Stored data
═══

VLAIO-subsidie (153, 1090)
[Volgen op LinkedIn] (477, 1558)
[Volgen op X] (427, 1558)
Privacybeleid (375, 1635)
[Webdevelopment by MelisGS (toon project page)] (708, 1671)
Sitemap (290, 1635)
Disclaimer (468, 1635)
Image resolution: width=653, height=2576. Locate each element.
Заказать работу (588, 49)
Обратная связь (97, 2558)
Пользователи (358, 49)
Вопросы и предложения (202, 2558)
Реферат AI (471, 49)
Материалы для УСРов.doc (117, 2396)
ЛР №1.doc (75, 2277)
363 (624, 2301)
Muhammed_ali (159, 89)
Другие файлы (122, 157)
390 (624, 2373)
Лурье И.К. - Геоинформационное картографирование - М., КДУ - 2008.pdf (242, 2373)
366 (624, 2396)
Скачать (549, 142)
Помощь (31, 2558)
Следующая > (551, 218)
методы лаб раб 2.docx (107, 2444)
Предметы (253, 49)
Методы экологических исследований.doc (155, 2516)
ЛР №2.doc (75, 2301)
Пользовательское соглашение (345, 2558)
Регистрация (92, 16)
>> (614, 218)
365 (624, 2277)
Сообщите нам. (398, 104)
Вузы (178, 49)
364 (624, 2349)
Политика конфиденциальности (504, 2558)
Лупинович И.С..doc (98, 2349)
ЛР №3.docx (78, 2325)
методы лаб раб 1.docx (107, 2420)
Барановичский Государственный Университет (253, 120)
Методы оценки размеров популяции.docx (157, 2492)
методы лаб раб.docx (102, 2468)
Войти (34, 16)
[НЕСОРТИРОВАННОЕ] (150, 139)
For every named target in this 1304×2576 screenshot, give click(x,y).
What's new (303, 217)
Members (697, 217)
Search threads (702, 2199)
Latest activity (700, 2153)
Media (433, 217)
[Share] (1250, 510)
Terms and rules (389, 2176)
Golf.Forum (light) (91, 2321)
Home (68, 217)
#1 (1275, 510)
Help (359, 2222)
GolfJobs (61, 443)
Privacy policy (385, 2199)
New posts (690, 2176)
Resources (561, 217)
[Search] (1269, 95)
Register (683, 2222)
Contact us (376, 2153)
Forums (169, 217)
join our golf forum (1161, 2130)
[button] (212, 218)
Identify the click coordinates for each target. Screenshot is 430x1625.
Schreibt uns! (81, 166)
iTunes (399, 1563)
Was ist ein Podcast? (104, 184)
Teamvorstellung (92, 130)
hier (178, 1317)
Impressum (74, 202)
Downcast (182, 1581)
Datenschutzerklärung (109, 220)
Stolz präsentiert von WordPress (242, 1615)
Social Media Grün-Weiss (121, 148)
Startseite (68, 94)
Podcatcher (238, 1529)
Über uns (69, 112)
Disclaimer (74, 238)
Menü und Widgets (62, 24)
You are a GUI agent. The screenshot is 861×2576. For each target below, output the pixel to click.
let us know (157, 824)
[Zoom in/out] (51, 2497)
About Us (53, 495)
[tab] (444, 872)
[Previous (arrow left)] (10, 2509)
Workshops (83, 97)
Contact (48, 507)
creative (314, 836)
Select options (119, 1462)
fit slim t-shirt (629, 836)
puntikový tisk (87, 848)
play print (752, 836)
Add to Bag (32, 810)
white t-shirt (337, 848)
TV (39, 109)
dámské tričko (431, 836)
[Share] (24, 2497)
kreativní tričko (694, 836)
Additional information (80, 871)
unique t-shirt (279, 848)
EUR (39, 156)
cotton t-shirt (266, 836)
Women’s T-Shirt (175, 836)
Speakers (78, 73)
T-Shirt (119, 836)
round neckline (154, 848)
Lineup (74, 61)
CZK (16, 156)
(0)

═══

=== PROBLEM ===
Start at the first line of the entries above. Set down each line exactly through the one with "Обратная связь (97, 2558)", and stop there.

=== TASK RESPONSE ===
VLAIO-subsidie (153, 1090)
[Volgen op LinkedIn] (477, 1558)
[Volgen op X] (427, 1558)
Privacybeleid (375, 1635)
[Webdevelopment by MelisGS (toon project page)] (708, 1671)
Sitemap (290, 1635)
Disclaimer (468, 1635)
Image resolution: width=653, height=2576. Locate each element.
Заказать работу (588, 49)
Обратная связь (97, 2558)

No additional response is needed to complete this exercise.